The UK will not pay a €100bn (£84.6bn) "divorce bill" to leave the EU, Brexit Secretary David Davis has insisted.
He told ITV's Good Morning Britain the UK would pay what was legally due, "not just what the EU wants".
It comes amid claims by the Financial Times that the financial settlement sought by the EU has risen from €60bn.
Mr Davis said the UK treated its EU "rights and obligations" seriously but it had "not seen any number", adding the EU was playing "rough and tough".
The EU's chief negotiator Michel Barnier is due to publish his guidelines for the talks later although they are not likely to include any financial demands.
An EU source has told the BBC that officials in Brussels will not enter into a discussion about potential figures for a final bill, likely to be one of the hardest-fought and most sensitive areas of the Brexit process.
Mr Davis said the negotiations had not started in earnest but indicated the UK would set down a marker when it came to talks over the divorce settlement.
"We are not supplicants," he said. "This is a negotiation. They lay down what they want and we lay down what we want."
Various figures had been knocking around, he said, but asked directly whether a figure of €100bn was acceptable, he replied: "We will not be paying €100bn."
He added: "We will do it properly. We will take our responsibilities seriously. What we've got to do is discuss in detail what the rights and obligations are.
"We have said we will meet our international obligations, but there will be our international obligations including assets and liabilities and there will be the ones that are correct in law, not just the ones the Commission want."
'Pinch of salt'
He subsequently told the BBC that the €100bn figure should be viewed "with a pinch of salt" and the negotiations would not "end up there", adding that it was up to the two sides to agree and he did not want the European Court of Justice to become involved.
Many Conservative MPs argue the UK does not owe the EU anything given the size of the contributions it has made over the past 40 years. A recent report by a House of Lords committee argued the UK was not legally obliged to pay a penny although to do this would threaten any chance of a post-Brexit trade deal.
If the UK was to walk away without a deal, Mr Davis conceded that it would not owe anything but he insisted "nobody was seeking that outcome".
"We want a deal. We think we can get a deal that is beneficial to everybody" he told Radio 4's Today.
The EU has insisted that the UK will have to accept liabilities stemming from its membership, including contributions to the EU Budget. The EU has already listed some sort of agreement on a payment from the UK as a precondition for opening talks on a trade deal.
Previous calculations had placed the financial settlement likely to be demanded by the EU at between 50 and 60bn euros. The Financial Times, using the same economic model with new data from around Europe, suggests that has now gone up to 100bn euros.
'Gossip and spin'
There are reports in Brussels that the difference might include demands from countries like France and Poland for UK contributions to farm subsidies. The EU may also be planning to refuse to allow the UK a share of the EU's assets including buildings and bank deposits.
The suggestion that the payment would be made in instalments would not do much to soften the blow from the British perspective, the BBC's Europe correspondent Kevin Connolly said.
The revelation comes amid growing tensions between the UK and EU following reports of a dinner in Downing Street last week, in which European Commission President Jean-Claude Juncker is said to have told Theresa May that Brexit could not be a success.

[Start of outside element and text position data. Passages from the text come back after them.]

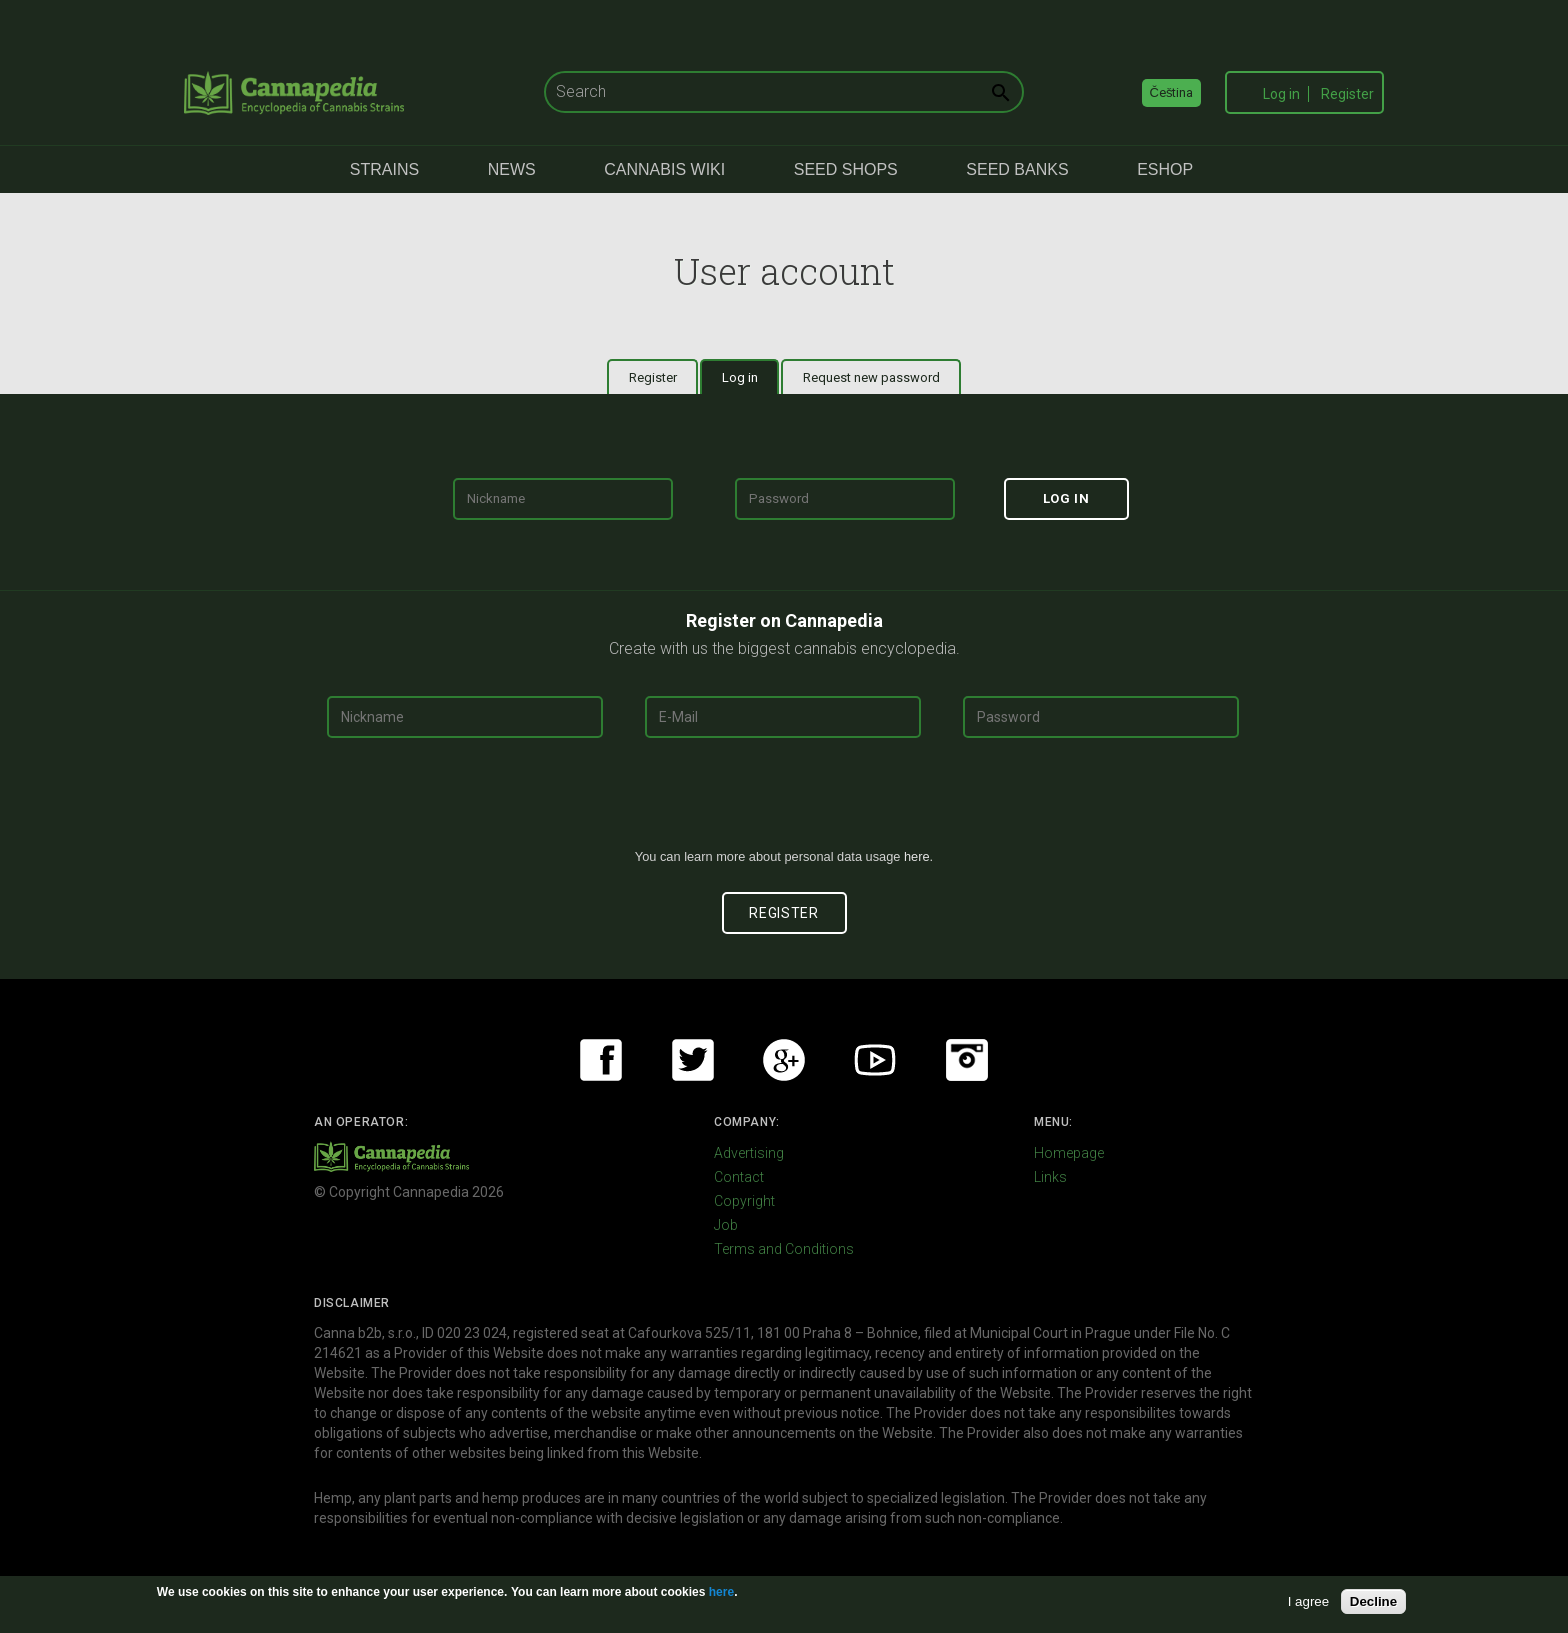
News (512, 169)
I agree (1309, 1601)
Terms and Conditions (784, 1249)
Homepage (1069, 1153)
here (917, 856)
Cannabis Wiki (664, 169)
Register (1347, 94)
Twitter (693, 1060)
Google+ (784, 1060)
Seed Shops (846, 169)
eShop (1165, 169)
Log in (1281, 94)
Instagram (967, 1060)
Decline (1373, 1601)
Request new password (871, 377)
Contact (739, 1177)
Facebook (601, 1060)
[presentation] (784, 801)
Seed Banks (1017, 169)
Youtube (875, 1060)
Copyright (744, 1201)
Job (726, 1225)
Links (1050, 1177)
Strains (384, 169)
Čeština (1172, 92)
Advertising (749, 1153)
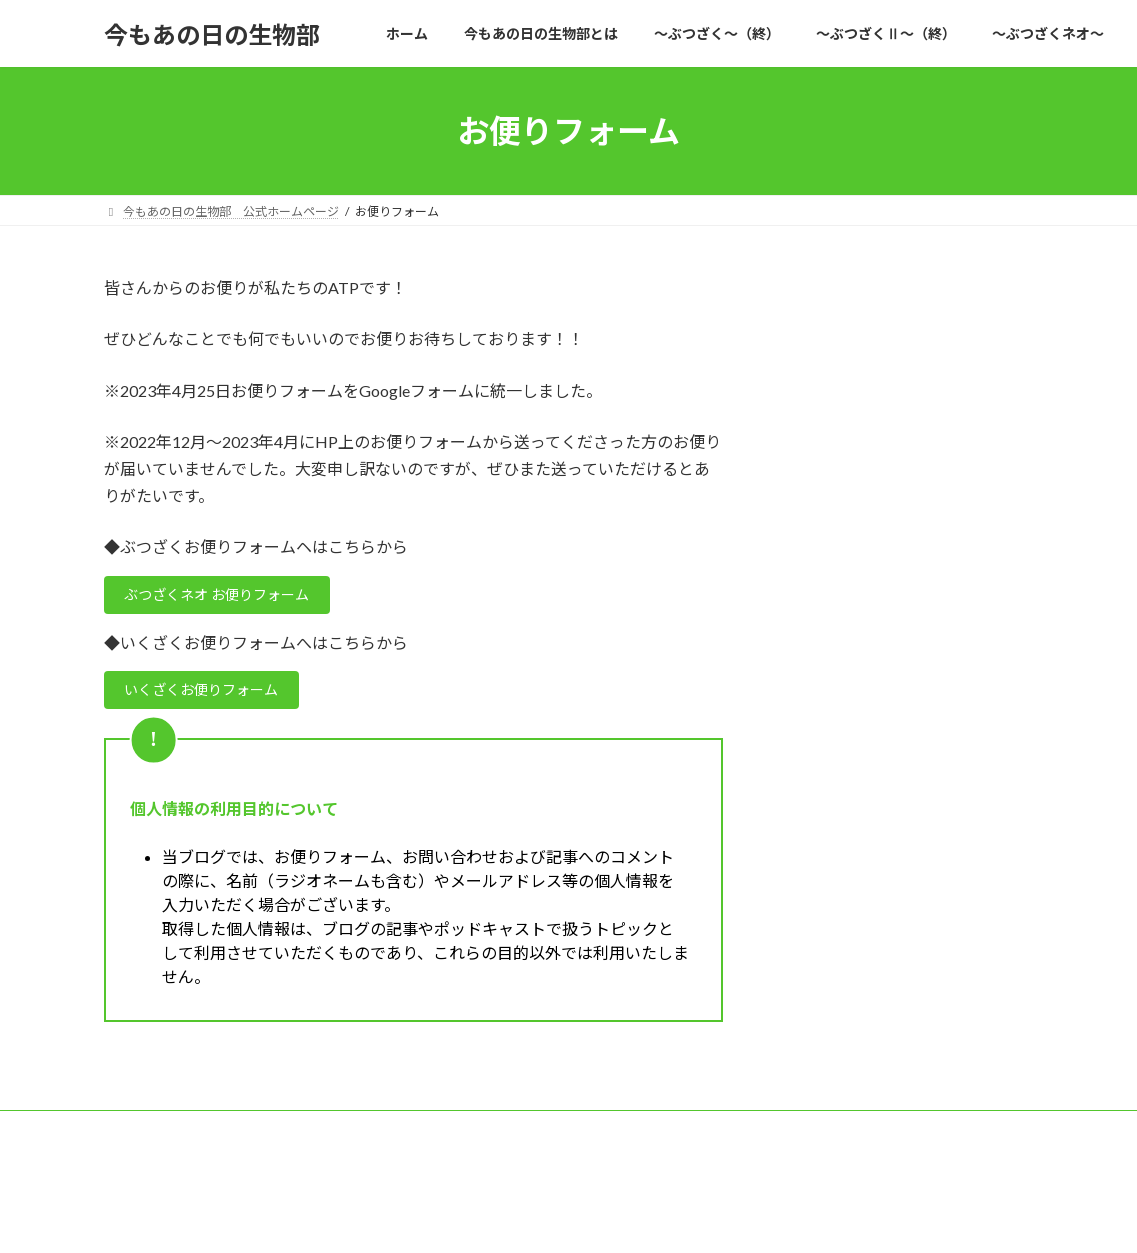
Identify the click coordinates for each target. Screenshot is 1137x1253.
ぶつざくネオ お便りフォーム (232, 597)
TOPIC (395, 1136)
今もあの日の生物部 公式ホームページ (231, 1136)
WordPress (460, 1217)
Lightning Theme (563, 1217)
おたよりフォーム (499, 1136)
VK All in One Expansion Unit (697, 1217)
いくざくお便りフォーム (215, 696)
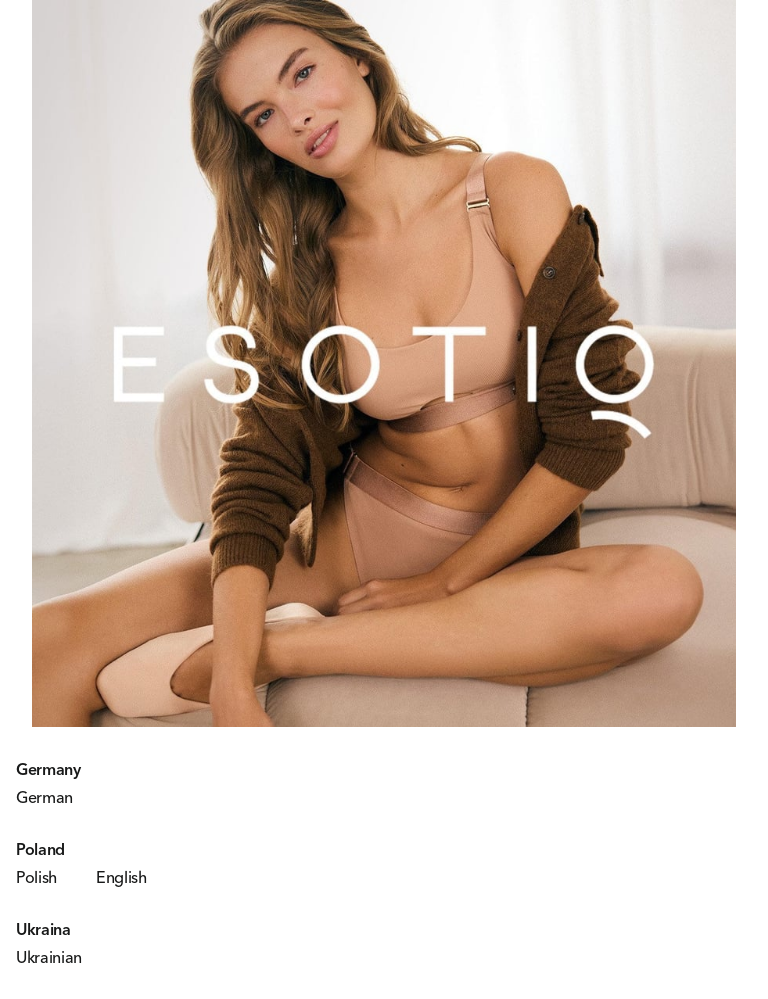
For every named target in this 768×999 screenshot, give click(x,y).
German (44, 797)
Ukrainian (49, 957)
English (121, 877)
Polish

On Tuesday, Mrs May said Mr Juncker would discover that she could be a "bloody difficult woman".
Mr Davis, who was one of ten people present at the dinner, said accounts of the meeting were "gossip and spin" and while there were some differences in key areas, the atmosphere had been "constructive" rather than hostile.
While the process was currently in a "rough and tumble" phase of manoeuvring, he believed a "generous settlement" could be reached over the status of EU nationals living in the UK and Britons living on the continent which guaranteed "pretty much exactly" the same rights they enjoy at the moment.
This, he said, could be done in the form of an "exchange of letters" between the two sides pending the revision of existing EU Treaties.